BLTCON0:
The drive is completely outside of the case and is touching nothing at all at this point..
(And since this drive works perfectly on my 2000, I am not ready to cut any wires just yet..)
You can use a secondary spare cable though. Grab one from a PC, use the segment without the twist, and cut off wire #2.
The Diskchange signal is issued by the drive (voltage on wire #2 pulled low) when a disk has been inserted AND a step pulse has been received (which is the reason for the constant drive click - it's step pulses issued periodically by the OS to activate the diskchange signal in case a new disk has been inserted meanwhile).
If the OS boots with a disk already in Diskchange is not used at all - the disk is mounted by default and visible in workbench (you can verify that after disconnecting wire #2 - if a disk is placed a priori in the drive it'll be visible but subsequent changes will not, until a "diskchange df0:" command is issued).
So the behaviour you described in the original post seems to be consistent with the use or not use of the diskchange signal. Cutting it off and testing that way will make for a good test towards that direction.
OLDS MIKE:
May be a hardware incompatibility of some sort as this is a replacement drive for an A2000 and as stated it works fine in my 2000..

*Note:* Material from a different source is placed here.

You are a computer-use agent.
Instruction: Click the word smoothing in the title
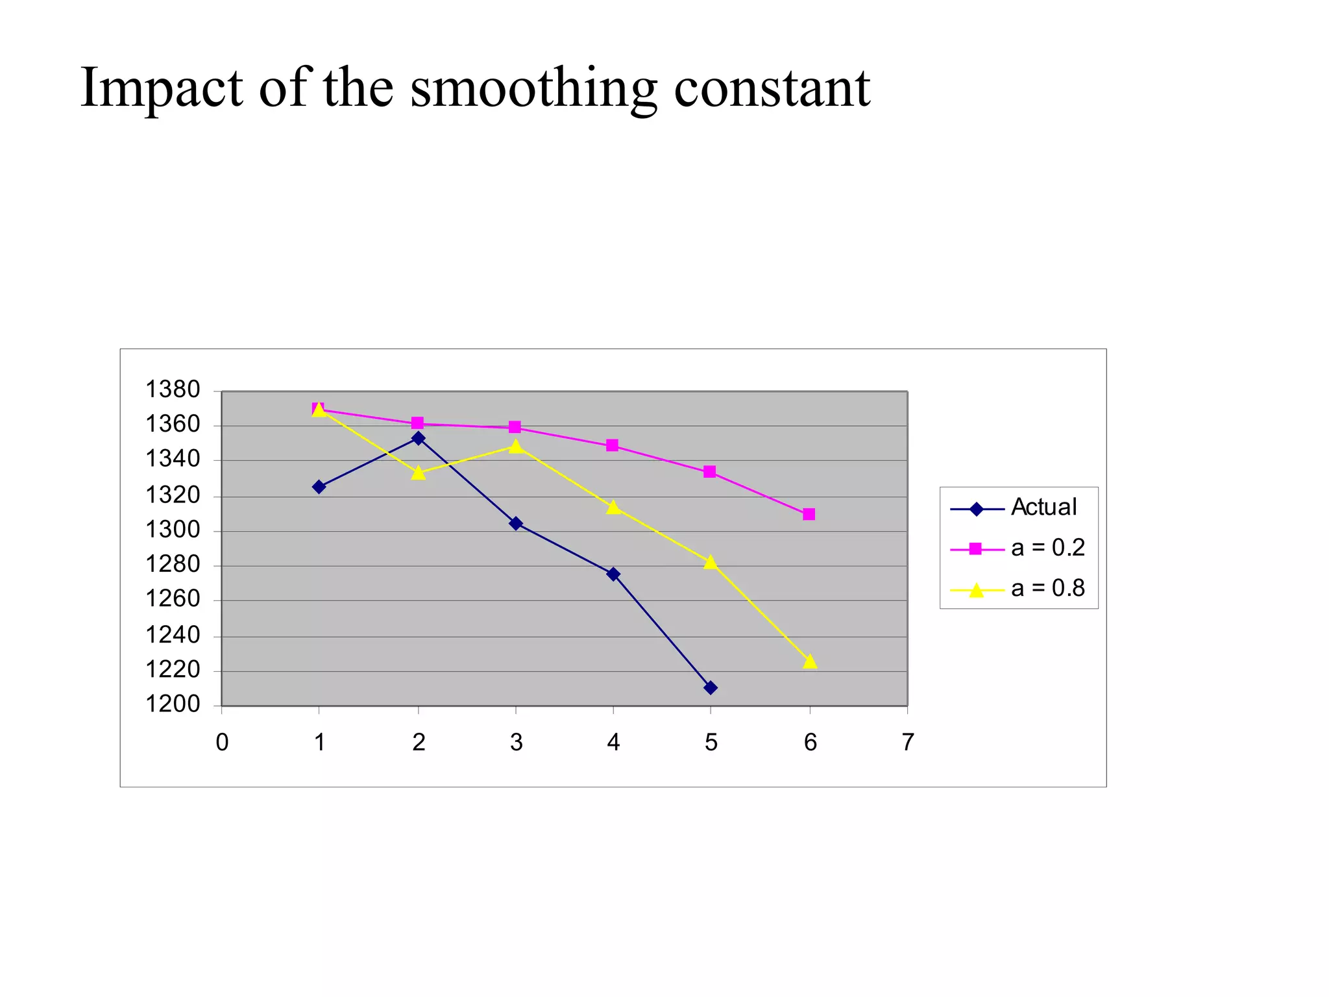(x=533, y=89)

Any chance the drives from the 200 vs the 1200 are different and maybe some kind of incompatibility?
The original Amiga 2000 drives are 1.6" units which use dual voltage, +5 for the PCB and +12 for the motor, the A1200 ones are typical 1" slim units which only use +5 volts for both the motor and the PCB.
As far as signal specifications are concerned, they are perfectly interchangable.
Some operational parameters (e.g. head settle time or track-to-track step rate or motor-to-ready delay) might vary among various drive brands/models, but the common denominators set by Commodore are typically met by any drive, so under OS routines they all operate the same.
So no, there are no general incompatibilities, much less any that could cause what you described.
It seems either a signal problem or CIA chip semi-problem (interfering with other CIA registers upon Diskchange triggering). On the A500 it's easy to swap CIAs and cross-check, on the A1200 not that easy, but you can still do the diskchange signal test.
It could also be some tracking problem in the drive causing shorting of some sort to occur when pressing the button - momentarily generating a current load high enough to surge the A1200's power supply (and cause the guru due to lack of juice), but not the A2000's much beefier unit. You can test this by connecting a multimeter on the +5V rail and watching for a drop upon pressing the eject button.